Musik
Lauri Vasar (Figaro), Katharina Kammerloher (Marcellina), Marianne Crebassa (Cherubino), Sónia Grané (Barbarina)

Eine verträumt dasitzende junge Frau, deren Begleiter dabei ist, aufzustehen. Ein anderes Paar, dass sich zum gehen wendet – sie schaut zurück. Weitere Paare, die ein Boot besteigen. Das Boot, das sie nach Cythère bringen soll, dem antiken Kythera. „Auf seinem Bild“, schreibt der Soziologe Norbert Elias in seiner Monographie über Antoine Watteaus Gemälde „L'embarquement pour l'isle de Cythère“, „sieht man den Zug der Liebespaare, der sich gerade zu ordnen beginnt auf dem Weg zum Wasser hinunter.“ Zur „Pilgerfahrt zur Insel der Liebe“, so der Titel von Elias' Text über das Gemälde, von dessen drei Fassungen eine im Schloss Charlottenburg hängt.
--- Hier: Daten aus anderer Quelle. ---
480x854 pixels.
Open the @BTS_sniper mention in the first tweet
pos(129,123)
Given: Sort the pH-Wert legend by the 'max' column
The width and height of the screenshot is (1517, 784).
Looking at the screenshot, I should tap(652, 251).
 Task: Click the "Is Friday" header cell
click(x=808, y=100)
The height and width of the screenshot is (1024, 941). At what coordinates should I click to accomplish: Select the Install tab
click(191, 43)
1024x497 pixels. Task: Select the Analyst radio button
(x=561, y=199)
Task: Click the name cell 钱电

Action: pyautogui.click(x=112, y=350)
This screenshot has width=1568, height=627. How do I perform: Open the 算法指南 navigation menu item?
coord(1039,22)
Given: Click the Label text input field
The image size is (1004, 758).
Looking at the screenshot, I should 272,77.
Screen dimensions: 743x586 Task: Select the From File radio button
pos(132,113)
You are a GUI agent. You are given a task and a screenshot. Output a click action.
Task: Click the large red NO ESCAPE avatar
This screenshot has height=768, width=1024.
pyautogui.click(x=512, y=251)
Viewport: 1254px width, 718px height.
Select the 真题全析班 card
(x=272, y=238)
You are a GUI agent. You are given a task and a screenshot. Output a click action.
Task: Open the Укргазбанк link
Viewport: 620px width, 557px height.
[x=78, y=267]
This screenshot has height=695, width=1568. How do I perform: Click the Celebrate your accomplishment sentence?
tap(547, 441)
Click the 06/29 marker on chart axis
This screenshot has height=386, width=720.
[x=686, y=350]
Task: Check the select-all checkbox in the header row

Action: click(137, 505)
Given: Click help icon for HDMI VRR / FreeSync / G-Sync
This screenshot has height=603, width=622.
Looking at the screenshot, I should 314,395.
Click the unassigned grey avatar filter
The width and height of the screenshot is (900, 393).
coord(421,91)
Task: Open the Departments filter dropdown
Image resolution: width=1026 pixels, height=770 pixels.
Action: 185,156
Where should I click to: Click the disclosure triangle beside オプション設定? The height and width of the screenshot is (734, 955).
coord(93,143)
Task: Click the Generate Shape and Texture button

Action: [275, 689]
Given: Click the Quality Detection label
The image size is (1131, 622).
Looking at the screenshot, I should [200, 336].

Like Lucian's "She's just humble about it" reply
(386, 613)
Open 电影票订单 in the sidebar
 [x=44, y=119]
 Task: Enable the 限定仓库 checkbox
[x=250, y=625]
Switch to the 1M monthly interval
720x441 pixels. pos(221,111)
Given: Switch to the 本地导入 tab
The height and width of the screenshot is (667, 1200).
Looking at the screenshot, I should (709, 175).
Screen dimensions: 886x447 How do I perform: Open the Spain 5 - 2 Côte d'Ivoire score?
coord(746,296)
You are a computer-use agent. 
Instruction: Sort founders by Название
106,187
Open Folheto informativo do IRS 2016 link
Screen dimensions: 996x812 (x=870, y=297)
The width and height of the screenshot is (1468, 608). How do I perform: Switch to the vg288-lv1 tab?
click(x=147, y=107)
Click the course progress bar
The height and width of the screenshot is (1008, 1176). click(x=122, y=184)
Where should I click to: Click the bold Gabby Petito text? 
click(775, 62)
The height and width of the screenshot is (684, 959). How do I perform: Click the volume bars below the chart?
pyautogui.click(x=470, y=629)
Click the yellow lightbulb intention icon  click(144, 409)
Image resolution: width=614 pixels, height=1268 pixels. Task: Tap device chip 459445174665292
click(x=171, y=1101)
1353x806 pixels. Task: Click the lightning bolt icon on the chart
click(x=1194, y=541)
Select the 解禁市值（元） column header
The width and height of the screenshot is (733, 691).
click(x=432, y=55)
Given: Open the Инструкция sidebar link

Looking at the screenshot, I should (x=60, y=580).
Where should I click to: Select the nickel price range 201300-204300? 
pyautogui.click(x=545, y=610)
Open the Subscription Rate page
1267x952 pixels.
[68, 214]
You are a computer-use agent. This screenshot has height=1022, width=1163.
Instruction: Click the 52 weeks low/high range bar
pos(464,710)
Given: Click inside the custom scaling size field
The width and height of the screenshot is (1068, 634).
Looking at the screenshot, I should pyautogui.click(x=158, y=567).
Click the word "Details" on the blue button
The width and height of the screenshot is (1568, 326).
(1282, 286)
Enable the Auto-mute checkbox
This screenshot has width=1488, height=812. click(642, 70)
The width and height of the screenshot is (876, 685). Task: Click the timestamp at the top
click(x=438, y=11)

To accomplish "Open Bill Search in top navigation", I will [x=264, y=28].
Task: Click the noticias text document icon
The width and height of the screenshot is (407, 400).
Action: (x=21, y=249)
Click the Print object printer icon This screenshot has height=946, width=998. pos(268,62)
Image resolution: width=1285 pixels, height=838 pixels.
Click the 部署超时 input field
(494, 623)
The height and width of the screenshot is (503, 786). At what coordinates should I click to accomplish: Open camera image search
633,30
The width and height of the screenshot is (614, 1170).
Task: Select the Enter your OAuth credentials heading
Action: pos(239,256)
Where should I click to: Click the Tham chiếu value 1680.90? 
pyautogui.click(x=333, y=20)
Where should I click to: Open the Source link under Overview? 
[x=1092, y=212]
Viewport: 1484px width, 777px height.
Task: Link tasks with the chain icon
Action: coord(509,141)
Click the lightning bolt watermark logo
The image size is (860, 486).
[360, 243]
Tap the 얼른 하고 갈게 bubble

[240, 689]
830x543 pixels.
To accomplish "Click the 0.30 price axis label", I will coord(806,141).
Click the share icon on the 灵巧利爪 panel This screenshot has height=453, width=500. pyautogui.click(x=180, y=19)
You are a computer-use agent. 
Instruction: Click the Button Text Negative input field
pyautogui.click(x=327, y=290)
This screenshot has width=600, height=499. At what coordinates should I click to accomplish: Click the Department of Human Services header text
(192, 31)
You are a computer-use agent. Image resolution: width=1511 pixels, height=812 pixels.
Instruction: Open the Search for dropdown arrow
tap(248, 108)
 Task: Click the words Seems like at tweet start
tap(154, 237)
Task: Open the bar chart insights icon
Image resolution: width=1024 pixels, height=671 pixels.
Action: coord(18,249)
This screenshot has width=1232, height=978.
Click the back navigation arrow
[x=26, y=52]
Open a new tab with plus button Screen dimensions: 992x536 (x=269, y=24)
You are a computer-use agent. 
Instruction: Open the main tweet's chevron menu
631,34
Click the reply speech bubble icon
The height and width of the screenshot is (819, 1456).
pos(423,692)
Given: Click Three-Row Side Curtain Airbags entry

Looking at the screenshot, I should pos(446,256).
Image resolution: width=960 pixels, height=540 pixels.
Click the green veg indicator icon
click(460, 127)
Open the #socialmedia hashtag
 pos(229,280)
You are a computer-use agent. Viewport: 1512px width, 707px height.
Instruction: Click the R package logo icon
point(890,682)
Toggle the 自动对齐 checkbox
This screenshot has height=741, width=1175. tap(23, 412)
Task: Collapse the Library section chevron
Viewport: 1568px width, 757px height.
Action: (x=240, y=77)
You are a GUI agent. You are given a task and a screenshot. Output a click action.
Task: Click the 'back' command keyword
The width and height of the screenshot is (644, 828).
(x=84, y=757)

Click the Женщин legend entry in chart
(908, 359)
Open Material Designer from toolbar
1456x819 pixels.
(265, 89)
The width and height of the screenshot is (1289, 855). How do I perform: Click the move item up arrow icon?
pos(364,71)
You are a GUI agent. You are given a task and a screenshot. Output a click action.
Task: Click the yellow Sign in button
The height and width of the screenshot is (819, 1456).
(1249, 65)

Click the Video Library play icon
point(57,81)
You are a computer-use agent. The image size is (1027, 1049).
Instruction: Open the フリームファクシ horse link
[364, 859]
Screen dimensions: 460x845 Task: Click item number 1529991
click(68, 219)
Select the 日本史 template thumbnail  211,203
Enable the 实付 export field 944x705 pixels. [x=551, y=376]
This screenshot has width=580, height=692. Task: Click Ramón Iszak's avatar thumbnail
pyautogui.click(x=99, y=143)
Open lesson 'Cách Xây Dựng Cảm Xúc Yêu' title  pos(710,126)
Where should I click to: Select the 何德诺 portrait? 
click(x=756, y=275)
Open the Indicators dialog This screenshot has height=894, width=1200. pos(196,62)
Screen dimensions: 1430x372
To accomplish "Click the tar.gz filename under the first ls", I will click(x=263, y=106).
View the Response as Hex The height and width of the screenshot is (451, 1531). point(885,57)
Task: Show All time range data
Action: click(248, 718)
Mit der Ouvertüre kommen die Paare an. Ebenfalls in Berlin. Cythère ist in der Staatsoper im Schillertheater keine Insel, sondern eine Villa am Meer. Deren Garten freilich durchaus an Norbert Elias Beschreibung einer „großen alten Parklandschaft“ erinnert, die in Watteaus Gemälde den Hintergrund des Zuges der Liebenden bildet. Gegeben wird seit dem 7. November „Le nozze di Figaro“, im Schillertheater spielt ein „hortus conclusus“, ein arkadischer Ort, an dem ein Lüftchen „mit sanftem Gesumm die Herzen wecket“ (Susanna) erst am Schluss von Mozarts Commedia per musica über die Irrungen und Wirrungen der Liebe, der Treue und Untreue, der Eifersucht und der Verzeihung eine Rolle. Regisseur Jürgen Flimm und Dirigent Gustavo Dudamel zeichnen für diese neue Fassung eines Sommernachtstraums ohne Geister und Elfen verantwortlich. Eine Fassung von leichter Hand, eine, die in der Personenführung mit der Persiflage (und mit der Persiflage der Persiflage)zu spielen genauso versteht wie mit dem großen Gefühl. Auch der Orchesterpart ist verspielt (ein Roberto Benigni-Film in Musik), in dem Gustavo Dudamel immer wieder passend die tänzerischen Elementen der Musik Mozarts in den Vordergrund arbeitet, um sich einer unaufdringliche Präsenz des Affekts zu widmen. Mag dieser einer Verzweiflung sein oder einer der leichten Lust. Komödie oder Drama?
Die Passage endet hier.